The Turkish trade ministry announced earlier this week it would ban all polyethylene plastics starting in early July. The plastics, used in countless items ranging from yogurt containers to plastic bottles, account for the bulk of all imported waste.
Simon Ellin, chief executive of the U.K.-based Recycling Association, called the decision a “seminal moment” that could radically reshape the global recycling industry.
“I have no idea where the waste that has been going to Turkey will go now,” said Ellin, adding that it will take years before the U.K. has sufficiently scaled up its own recycling capacity.
“I suspect the next best option in the short term is waste-to-energy,” he said, referring to burning non-recyclable waste for electricity or heat.
EU countries started shifting their waste exports to Turkey in 2017, after China banned the import of many types of plastic. In 2020, nearly a quarter of waste exported by EU countries — some 31.7 million tons — went to Turkey. That’s 20 times more than in 2016, and amounts to some 241 truckloads of plastic waste every day, according to a Greenpeace report published earlier this week.
Under EU and U.K. regulations, plastic waste can only be exported if it is going to be recycled.

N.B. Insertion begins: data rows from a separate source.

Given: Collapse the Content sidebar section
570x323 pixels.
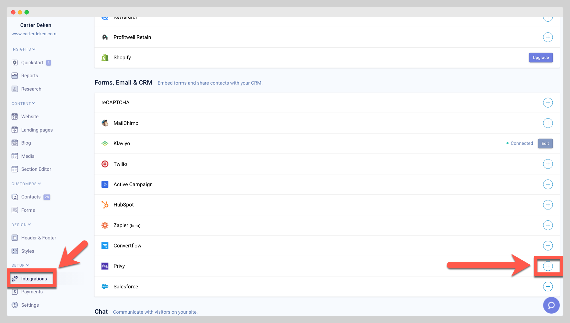Looking at the screenshot, I should (23, 104).
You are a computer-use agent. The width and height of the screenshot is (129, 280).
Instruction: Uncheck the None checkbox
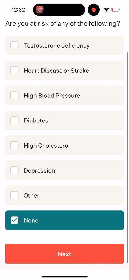pos(15,220)
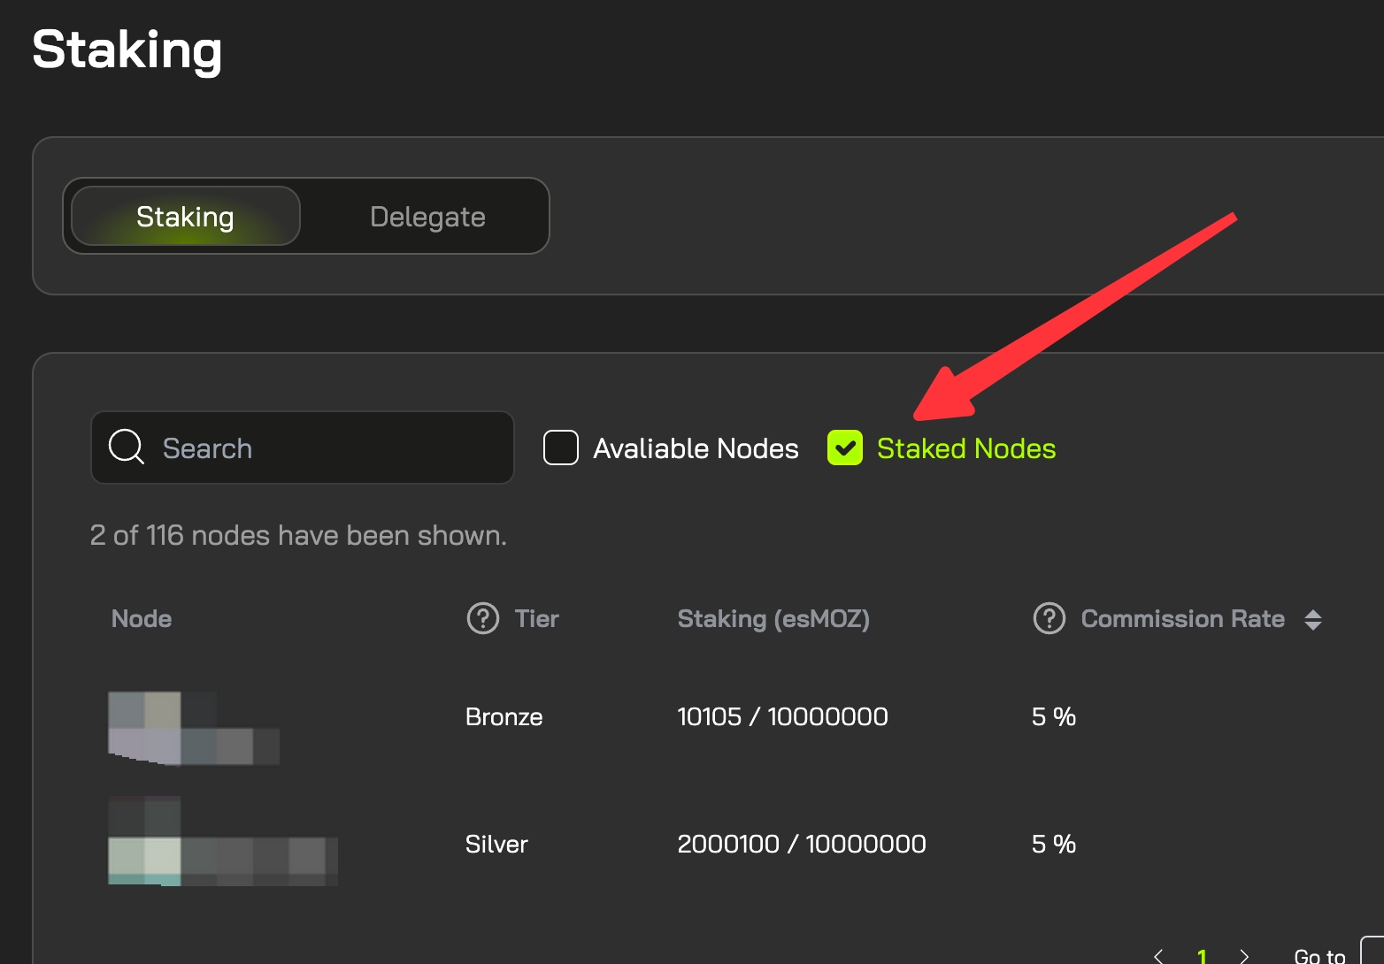The image size is (1384, 964).
Task: Click the Tier column help icon
Action: pos(481,618)
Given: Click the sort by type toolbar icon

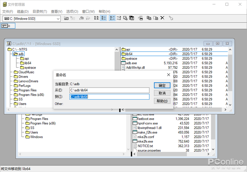Looking at the screenshot, I should pos(119,18).
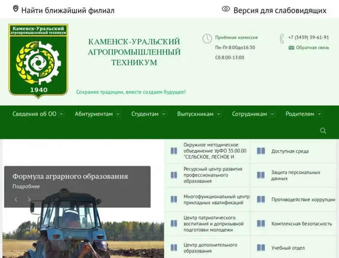The width and height of the screenshot is (339, 258).
Task: Expand the Абитуриентам menu chevron
Action: tap(118, 115)
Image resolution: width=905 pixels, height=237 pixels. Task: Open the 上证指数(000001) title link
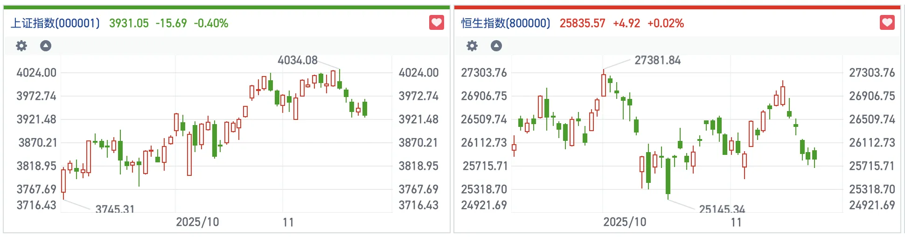[x=55, y=23]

But Turkey has a recycling rate of just 12 percent, indicating the country “lacks the infrastructure to cope with” all of its imported waste, the Greenpeace report said.
The NGO also found that vast amounts of European plastics are being illegally dumped and burned in Turkey, and that some exporters purposely mislabeled their waste to get around a January ban on the import of mixed polymers and plastics that have to be mechanically processed at specialist recycling facilities.

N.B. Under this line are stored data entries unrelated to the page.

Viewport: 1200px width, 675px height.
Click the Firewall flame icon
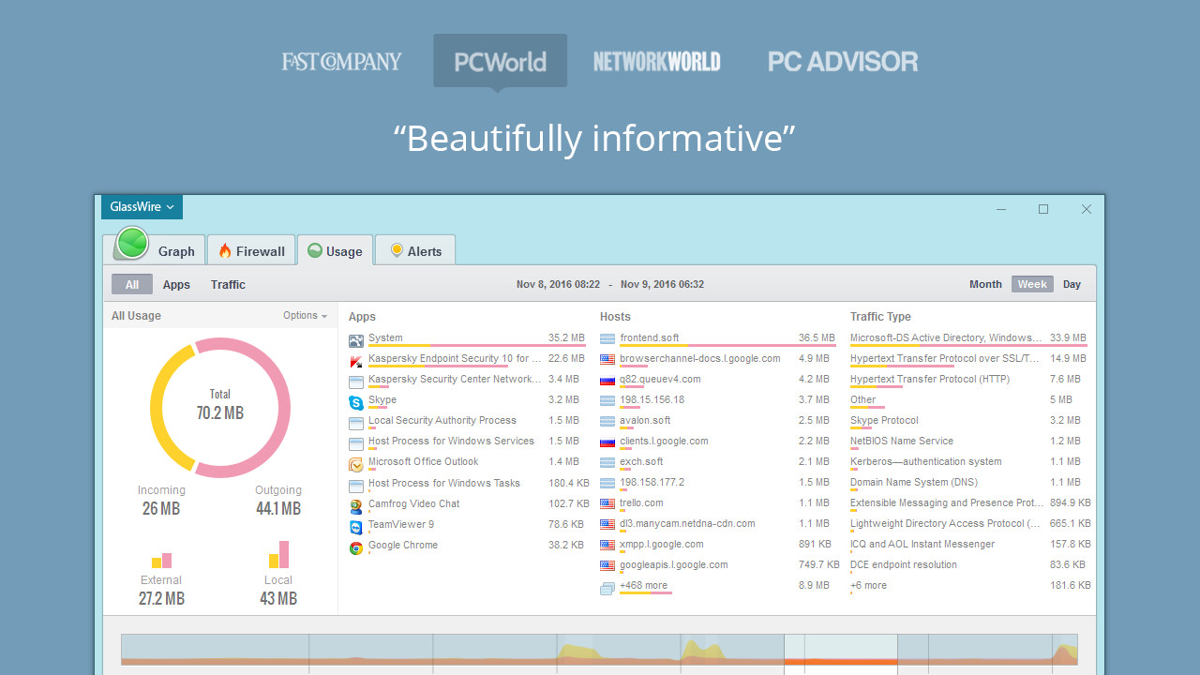[225, 250]
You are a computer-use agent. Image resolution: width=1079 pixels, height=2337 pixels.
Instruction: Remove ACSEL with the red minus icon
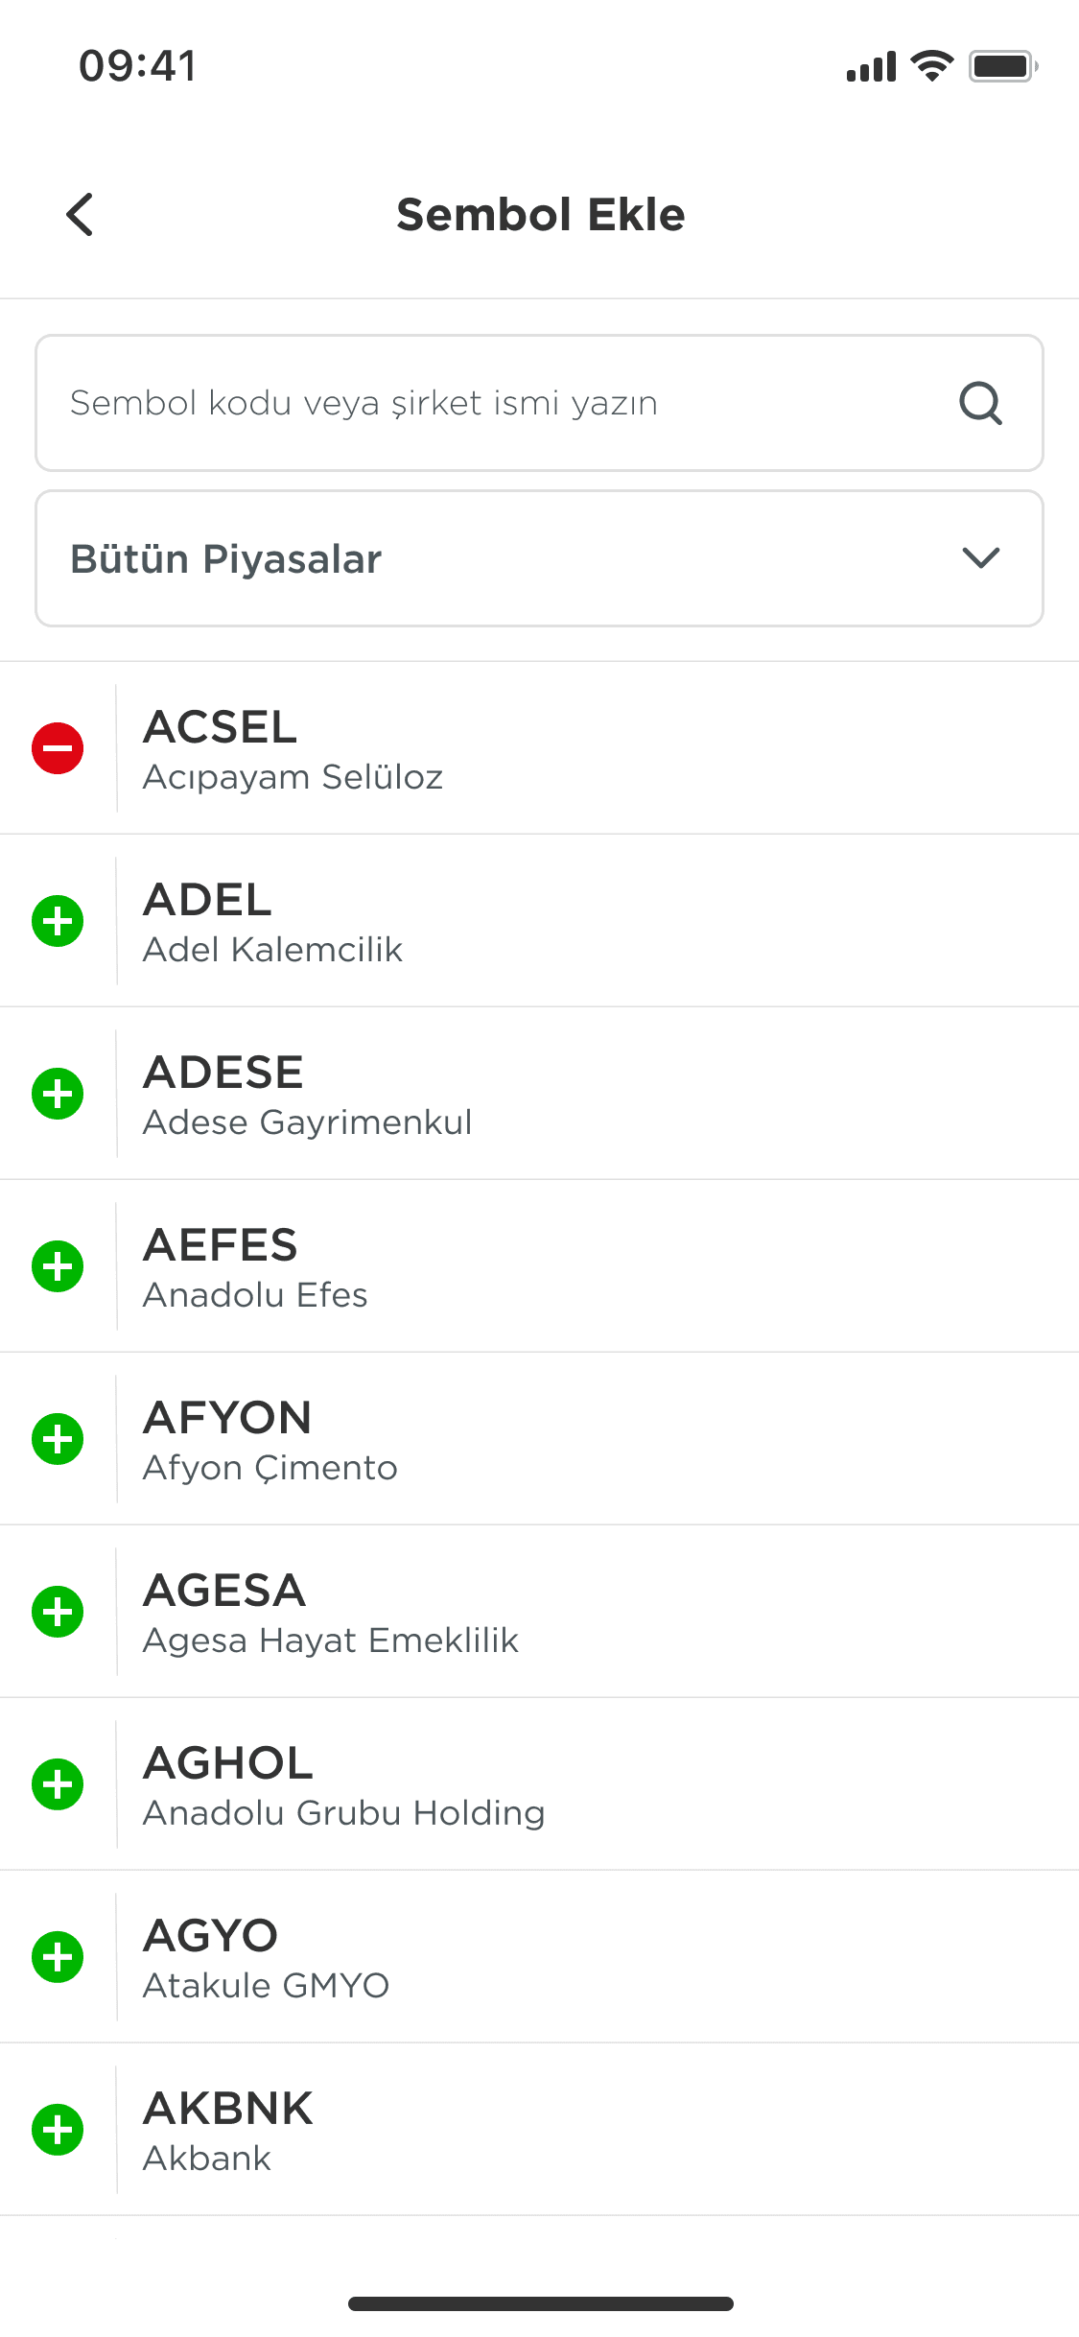point(58,748)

Ellin acknowledged that some rogue firms have continued illegally exporting waste to Turkey, but he also blamed Turkish authorities for turning a blind eye in some cases.
“There are very good compliant operators that have proper waste management systems out there, but Turkey also has their own illegal facilities that are not regulated. That begs the question if Turkey cannot do a little more about their own operations,” said Ellin.
A possible silver lining
The Turkish ban could end up giving the bloc’s own recycling capacity a boost — if policymakers seize the moment, industry says.

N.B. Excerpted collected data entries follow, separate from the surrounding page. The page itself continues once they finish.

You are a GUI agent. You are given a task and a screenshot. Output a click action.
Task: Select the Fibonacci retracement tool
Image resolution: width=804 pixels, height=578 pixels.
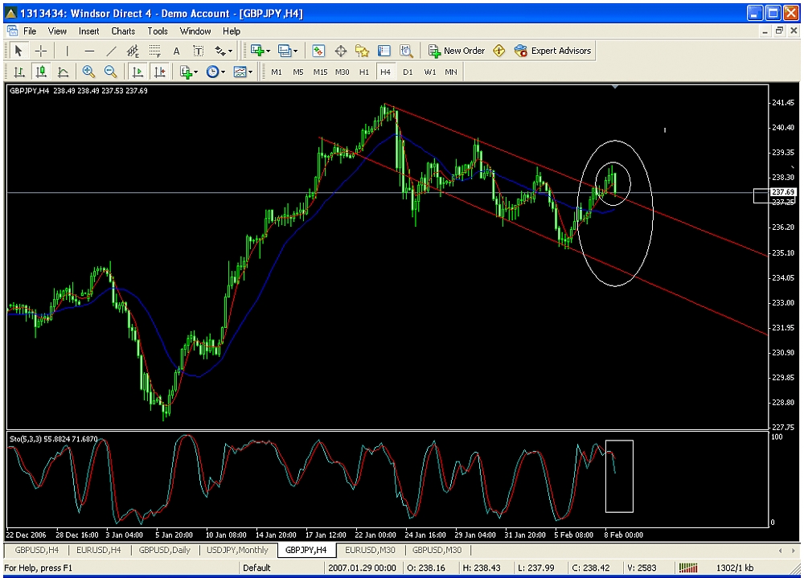(x=155, y=51)
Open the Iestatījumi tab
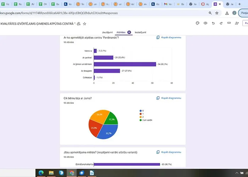 (140, 32)
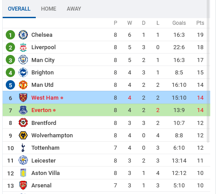Screen dimensions: 216x194
Task: Click the Chelsea club crest
Action: point(23,35)
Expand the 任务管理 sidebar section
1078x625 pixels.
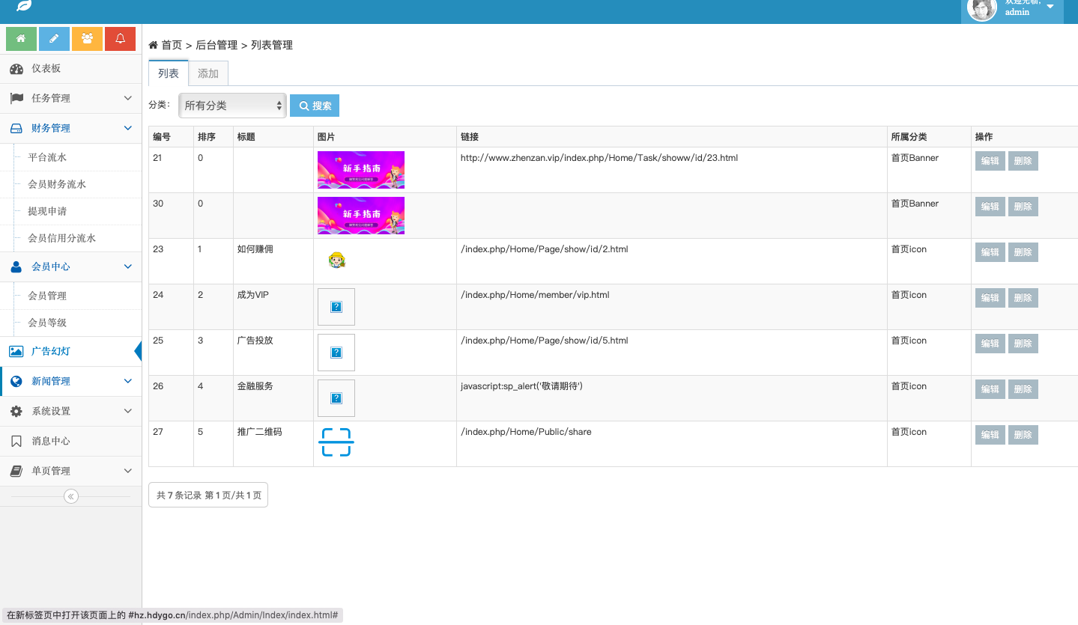pyautogui.click(x=70, y=98)
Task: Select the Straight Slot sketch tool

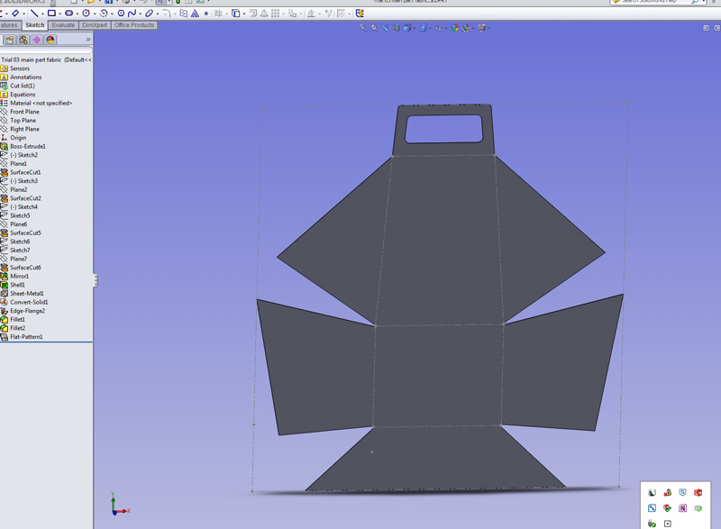Action: point(68,14)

Currently, only 12 percent of raw materials used by Europe’s industry come from recycling, meaning the EU has to rapidly boost its recycling capacity to meet its ambition of doubling the use of recycled materials this decade.
Introducing a minimum quota on the use of recycled content in plastic packaging — something the plastics recycling industry has been asking for and the Commission is considering as part of its review of EU packaging rules due later this year — could go a long way toward reaching those goals, and building up Europe’s own recycling capacity.
In the meantime, European countries without an alternative to shipping waste to Turkey are likely to rely on landfilling and incineration to treat their waste. And that comes with high climate costs.
“Most European countries don’t have enough facilities to absorb all the waste that would normally go to Turkey. That means a lot of materials will be buried in landfill,” said Vlasis Gitopoulos, a plastic trader in Greece for the Vipa Group. In Greece, almost 80 percent of waste is landfilled. Gitopoulous expects that will climb even higher as a result of the Turkish ban.
There is also a climate impact: Decaying organic waste in landfills generates methane, a potent greenhouse gas. Although atmospheric methane breaks down after a dozen years, its global warming potential can be more than 80 times as powerful as CO2.
By 2035, countries will only be allowed to send 10 percent of their municipal waste to landfills. But many countries, including Greece, are still far from that target.